Mar 26, 2005 02:03
I had a bit of a revalation a few weeks back and I figure I might as well get it down here.
I realized that might life goes in cycles, not to say that the same things happen over and over but certain key things seem to happen again and again in the same order.
a little background to illustrate:
When I got out of the Marines and I came back here to Michigan, I got to see my friend Brandy again and I realized that I still had a bit of a crush on her, we've know eachother since we were 5 and she has always been a great friend.
I knew she only thought of me as a friend, but when you have a crush its hard to get that through your head even when you know its true, because you just keep hoping that there might be a chance.
Well I finally worked up enough courage to tell her how I felt and I was right, I was just a friend, so we both got to feel really ackward for a while, but after a while it was better. But it wasn't till after I had done what I needed to do to know completely that there was nothing there that I would be able to meet anyone new, and I did.
Jennifer, I have yet to love anyone as much as I loved her...
we dated for about a year and half before I proposed to her, and we were engaged for about 8 months before she told me that she no longer loved me.
I was pretty devastated for a while, it took me most of a year to be completely OK again. It was after that year that I started hanging out with Irma, she was a truly wonderful person, smart, caring, and a joy to be around, not to mention pretty. I of course had a crush on her, it only took me about 6 months before I managed to let her know how I felt(it took me more than a year for Brandy), with Irma I wasn't sure that I was just a friend, we were friends, but it really seemed there was the possibility of more.
A couple of months after that I met Amanda, we hit it off right away, we met through our friends who hung out at Dennys and we spent about 8 hours there just talking, and before we went home we exchanged E-mails and over the next week we E-mail eachother a few times then changed over to phone calls and then to an actual date.
It seemed like it was going good when after about 3 months she tells me she can't be in a realtionship right now and that we shouuld just be friends... but we couldn't see eachother or hang out or anything(some friends...)

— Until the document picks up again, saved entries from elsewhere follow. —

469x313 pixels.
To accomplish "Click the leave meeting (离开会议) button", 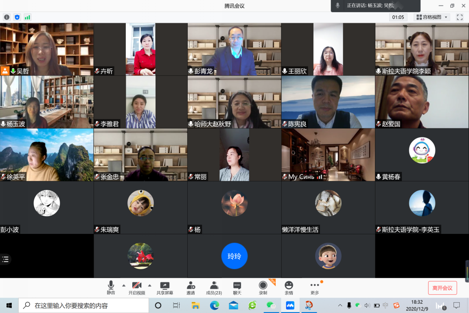I will click(x=442, y=288).
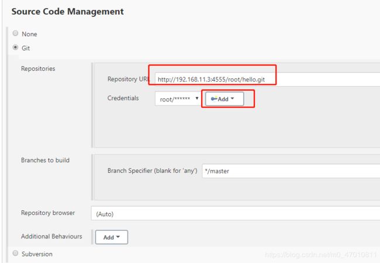This screenshot has height=263, width=380.
Task: Focus the Branch Specifier field with */master
Action: (x=291, y=171)
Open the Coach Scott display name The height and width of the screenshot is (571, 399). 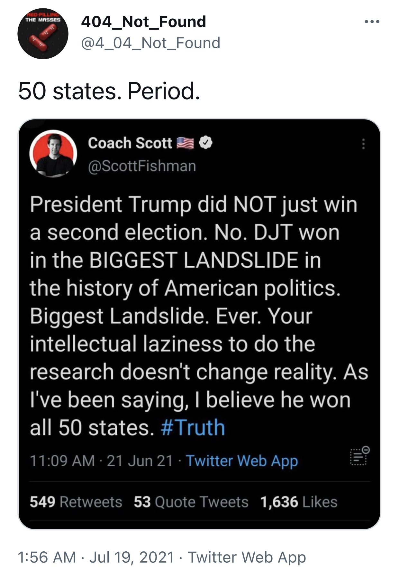tap(130, 143)
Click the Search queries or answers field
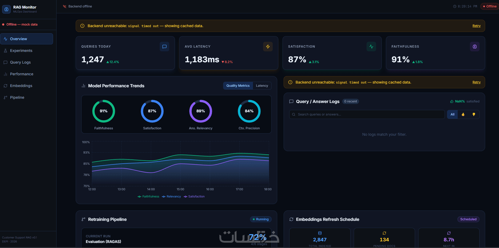 pos(367,114)
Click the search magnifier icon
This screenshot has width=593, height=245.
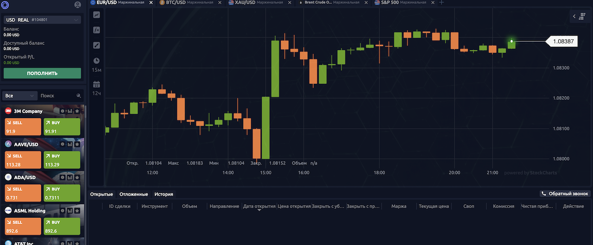tap(79, 95)
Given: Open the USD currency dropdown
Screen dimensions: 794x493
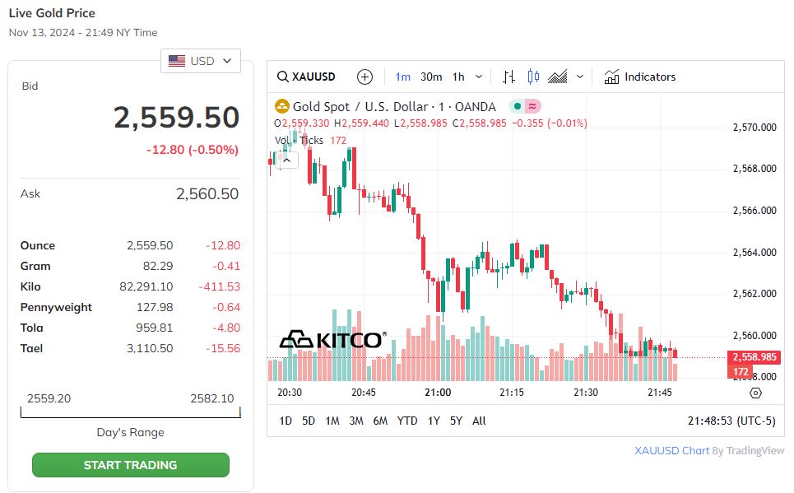Looking at the screenshot, I should [201, 61].
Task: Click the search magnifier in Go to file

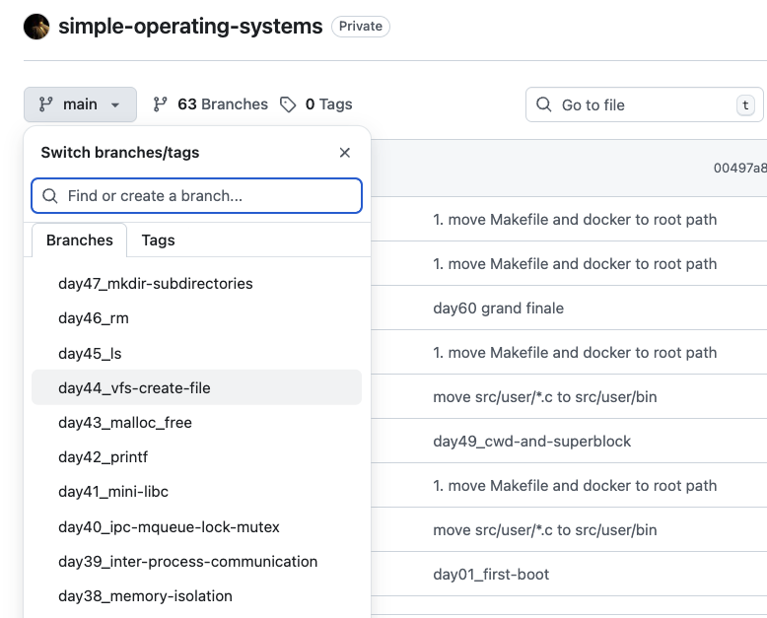Action: coord(543,105)
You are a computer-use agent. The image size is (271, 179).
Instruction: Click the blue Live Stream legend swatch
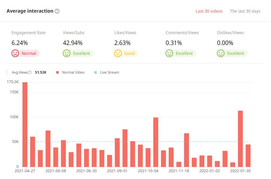tap(96, 72)
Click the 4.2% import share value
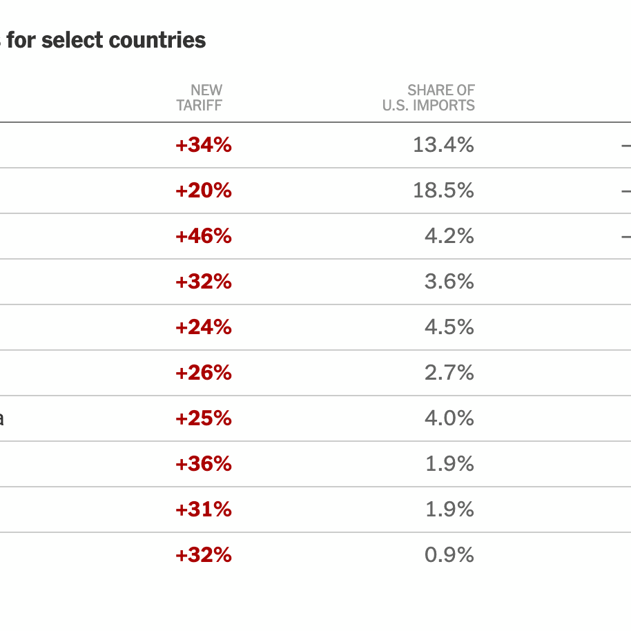631x631 pixels. (449, 236)
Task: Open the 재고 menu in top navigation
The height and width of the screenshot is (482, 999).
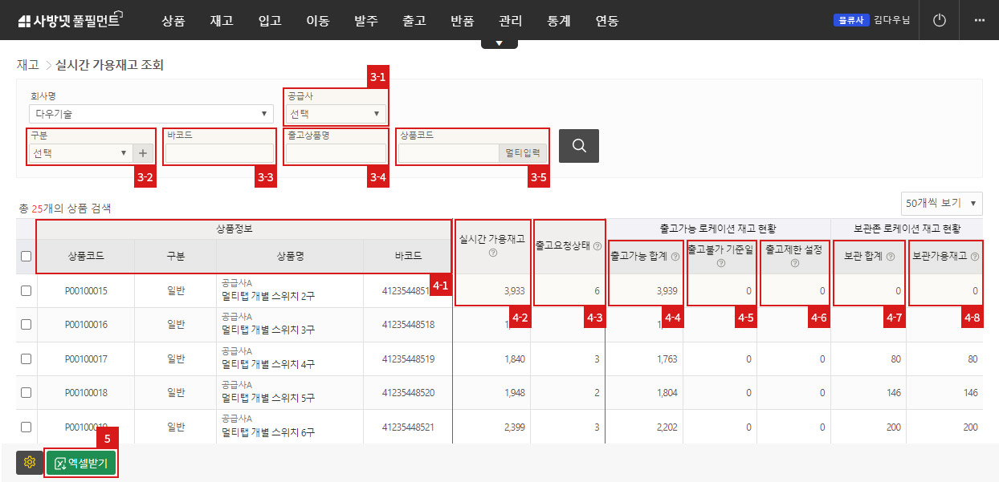Action: pyautogui.click(x=222, y=22)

Well I found out it takes a lot less time to get over a 3 month realtionship than a 2.5 year one... still hurts though...
Twords the end of last year I started hanging out with some new friends, who are some truly great people and one of them is this truly wonderful and incredible woman, she's a great friend and fun to hang out with, she has a great sense of humor, she's also very cute.
I am pretty sure that once again I am 'just a friend'. Sometimes it seems like she is flirting with me, but I think that is just the way she is and its not anything directed at me specifically.
It would be great if for once in my life I could end up dating a woman I have a crush on... but if the way my life has gone is any indication it is not going to happen... but on the bright side if I do end up following the same pattern I should be dating someone wonderful sometime later this year.